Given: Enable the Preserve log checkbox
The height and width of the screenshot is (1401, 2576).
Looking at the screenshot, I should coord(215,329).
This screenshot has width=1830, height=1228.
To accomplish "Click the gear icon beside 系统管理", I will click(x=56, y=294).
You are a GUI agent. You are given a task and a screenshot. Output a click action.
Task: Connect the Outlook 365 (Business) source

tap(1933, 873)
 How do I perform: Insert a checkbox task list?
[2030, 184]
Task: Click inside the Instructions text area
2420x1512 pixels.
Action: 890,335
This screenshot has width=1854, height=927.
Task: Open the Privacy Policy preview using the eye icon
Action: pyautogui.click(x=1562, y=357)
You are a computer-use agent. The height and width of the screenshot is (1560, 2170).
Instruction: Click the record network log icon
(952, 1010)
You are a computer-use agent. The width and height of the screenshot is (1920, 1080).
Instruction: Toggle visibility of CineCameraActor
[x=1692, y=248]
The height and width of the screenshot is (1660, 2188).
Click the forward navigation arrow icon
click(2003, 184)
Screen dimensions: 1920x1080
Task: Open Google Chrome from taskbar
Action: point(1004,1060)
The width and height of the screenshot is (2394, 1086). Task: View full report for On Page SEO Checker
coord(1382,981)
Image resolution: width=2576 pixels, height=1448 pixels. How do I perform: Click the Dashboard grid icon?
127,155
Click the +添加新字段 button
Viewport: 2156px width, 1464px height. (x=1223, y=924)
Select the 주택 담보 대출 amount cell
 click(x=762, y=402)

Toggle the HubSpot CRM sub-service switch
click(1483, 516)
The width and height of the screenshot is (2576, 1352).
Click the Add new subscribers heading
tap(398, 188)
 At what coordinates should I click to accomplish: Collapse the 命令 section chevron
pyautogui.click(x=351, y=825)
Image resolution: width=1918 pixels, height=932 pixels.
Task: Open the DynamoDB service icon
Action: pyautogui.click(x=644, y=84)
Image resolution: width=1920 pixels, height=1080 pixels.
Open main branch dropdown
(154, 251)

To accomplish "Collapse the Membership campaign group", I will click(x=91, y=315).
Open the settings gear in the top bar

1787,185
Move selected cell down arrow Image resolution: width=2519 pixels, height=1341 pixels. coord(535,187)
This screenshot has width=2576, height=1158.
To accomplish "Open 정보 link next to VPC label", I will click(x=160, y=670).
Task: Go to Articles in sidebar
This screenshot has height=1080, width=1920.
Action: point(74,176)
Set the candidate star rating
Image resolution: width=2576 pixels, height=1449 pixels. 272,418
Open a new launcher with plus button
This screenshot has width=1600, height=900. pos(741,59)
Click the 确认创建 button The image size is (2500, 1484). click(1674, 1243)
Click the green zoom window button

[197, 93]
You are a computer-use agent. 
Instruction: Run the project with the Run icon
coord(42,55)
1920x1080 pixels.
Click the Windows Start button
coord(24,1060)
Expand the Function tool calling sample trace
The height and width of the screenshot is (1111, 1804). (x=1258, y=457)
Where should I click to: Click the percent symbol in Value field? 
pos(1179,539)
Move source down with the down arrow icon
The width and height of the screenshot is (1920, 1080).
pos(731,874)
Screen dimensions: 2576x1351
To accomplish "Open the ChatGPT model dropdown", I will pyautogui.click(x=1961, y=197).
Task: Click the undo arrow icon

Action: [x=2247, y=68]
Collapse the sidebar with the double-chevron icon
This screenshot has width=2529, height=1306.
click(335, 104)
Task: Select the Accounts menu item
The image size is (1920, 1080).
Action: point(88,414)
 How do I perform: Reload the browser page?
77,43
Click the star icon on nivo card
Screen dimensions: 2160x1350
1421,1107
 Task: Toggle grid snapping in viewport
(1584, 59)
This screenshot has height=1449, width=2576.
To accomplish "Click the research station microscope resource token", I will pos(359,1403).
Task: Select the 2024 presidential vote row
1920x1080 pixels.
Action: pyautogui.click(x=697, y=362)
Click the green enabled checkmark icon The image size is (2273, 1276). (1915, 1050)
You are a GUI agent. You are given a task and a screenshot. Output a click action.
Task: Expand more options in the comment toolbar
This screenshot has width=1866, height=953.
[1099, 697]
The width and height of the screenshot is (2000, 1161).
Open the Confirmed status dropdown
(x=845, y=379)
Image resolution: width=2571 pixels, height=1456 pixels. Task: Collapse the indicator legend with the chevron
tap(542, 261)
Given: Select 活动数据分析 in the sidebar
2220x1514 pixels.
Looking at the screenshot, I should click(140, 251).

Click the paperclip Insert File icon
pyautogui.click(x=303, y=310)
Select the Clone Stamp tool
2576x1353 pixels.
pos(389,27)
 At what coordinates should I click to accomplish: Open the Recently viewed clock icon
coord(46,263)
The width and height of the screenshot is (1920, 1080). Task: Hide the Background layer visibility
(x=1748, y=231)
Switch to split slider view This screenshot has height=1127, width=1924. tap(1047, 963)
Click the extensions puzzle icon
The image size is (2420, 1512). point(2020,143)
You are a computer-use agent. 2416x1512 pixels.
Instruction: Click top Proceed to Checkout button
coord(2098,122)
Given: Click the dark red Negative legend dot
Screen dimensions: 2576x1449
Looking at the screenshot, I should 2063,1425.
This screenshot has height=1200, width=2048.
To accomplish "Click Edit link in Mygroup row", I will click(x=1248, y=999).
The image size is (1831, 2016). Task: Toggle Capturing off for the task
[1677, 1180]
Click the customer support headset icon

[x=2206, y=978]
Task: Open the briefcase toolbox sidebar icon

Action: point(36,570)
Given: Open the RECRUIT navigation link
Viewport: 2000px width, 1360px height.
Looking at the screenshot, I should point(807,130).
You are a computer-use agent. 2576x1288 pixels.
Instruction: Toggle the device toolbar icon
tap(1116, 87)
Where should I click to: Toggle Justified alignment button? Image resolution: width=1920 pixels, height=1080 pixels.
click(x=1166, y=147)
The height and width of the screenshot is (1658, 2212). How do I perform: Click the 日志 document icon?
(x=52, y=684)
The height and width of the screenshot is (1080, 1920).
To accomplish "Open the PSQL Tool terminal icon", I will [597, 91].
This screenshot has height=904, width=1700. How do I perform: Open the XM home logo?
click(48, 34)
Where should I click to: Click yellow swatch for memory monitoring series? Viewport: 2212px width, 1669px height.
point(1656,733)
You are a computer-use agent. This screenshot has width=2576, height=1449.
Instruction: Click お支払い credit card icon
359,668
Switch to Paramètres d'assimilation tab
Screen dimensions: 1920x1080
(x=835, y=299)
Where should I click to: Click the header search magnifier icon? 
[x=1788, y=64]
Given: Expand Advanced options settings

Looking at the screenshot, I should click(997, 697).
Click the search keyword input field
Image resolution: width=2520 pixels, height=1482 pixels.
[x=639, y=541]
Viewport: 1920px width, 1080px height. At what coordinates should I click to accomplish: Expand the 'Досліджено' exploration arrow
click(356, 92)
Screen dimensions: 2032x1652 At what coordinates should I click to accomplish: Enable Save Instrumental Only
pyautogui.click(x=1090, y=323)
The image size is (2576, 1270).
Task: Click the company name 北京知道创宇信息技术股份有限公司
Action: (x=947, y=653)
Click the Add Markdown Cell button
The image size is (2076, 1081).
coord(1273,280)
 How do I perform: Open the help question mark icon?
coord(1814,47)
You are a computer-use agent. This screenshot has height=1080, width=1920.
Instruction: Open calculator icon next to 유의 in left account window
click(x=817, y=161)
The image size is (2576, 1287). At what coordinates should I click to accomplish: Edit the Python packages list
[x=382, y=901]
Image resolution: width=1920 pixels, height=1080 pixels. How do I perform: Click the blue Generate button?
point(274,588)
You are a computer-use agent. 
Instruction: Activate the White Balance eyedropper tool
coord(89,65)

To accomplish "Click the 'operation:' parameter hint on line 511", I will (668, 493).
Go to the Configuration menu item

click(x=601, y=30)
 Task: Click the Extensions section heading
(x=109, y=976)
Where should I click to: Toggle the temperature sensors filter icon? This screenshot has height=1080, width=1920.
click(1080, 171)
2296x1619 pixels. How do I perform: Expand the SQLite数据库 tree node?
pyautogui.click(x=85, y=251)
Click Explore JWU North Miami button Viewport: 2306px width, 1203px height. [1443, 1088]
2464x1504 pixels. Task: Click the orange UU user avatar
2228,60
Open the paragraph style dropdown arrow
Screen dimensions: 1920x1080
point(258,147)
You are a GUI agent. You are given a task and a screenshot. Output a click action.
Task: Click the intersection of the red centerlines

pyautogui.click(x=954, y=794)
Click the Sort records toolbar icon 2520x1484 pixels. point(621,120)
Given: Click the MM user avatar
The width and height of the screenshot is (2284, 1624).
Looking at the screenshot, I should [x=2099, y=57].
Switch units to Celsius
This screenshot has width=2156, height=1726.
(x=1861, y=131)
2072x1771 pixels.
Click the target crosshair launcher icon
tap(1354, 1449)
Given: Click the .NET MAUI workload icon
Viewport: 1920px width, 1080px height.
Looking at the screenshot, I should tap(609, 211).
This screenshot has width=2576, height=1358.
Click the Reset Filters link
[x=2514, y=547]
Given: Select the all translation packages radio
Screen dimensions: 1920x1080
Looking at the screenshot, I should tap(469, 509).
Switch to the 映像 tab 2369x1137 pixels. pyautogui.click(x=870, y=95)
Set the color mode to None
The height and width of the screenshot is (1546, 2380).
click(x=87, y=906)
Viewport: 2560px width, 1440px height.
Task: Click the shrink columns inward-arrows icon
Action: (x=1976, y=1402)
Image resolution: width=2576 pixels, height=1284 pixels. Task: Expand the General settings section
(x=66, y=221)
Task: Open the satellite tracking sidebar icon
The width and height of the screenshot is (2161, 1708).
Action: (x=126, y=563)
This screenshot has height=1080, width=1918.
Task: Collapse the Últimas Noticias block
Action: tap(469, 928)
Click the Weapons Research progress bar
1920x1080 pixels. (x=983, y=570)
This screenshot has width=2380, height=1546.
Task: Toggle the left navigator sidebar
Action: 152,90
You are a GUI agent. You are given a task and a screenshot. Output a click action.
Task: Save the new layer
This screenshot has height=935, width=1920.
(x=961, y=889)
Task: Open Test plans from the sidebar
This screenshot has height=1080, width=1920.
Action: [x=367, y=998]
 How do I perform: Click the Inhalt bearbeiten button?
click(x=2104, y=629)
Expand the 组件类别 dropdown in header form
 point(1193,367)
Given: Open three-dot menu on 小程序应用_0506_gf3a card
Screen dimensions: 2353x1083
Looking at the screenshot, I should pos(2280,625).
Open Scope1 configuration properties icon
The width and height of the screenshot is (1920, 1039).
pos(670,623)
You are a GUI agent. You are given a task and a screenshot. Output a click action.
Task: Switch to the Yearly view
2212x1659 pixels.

══════════════════════════════

What is expected -
The response must hold only the lines above from the line with "How do I perform: Reload the browser page?" through the line with "Task: Select the 2024 presidential vote row", each copied exactly, both ends kept.

Answer box -
 How do I perform: Reload the browser page?
77,43
Click the star icon on nivo card
Screen dimensions: 2160x1350
1421,1107
 Task: Toggle grid snapping in viewport
(1584, 59)
This screenshot has height=1449, width=2576.
To accomplish "Click the research station microscope resource token", I will pos(359,1403).
Task: Select the 2024 presidential vote row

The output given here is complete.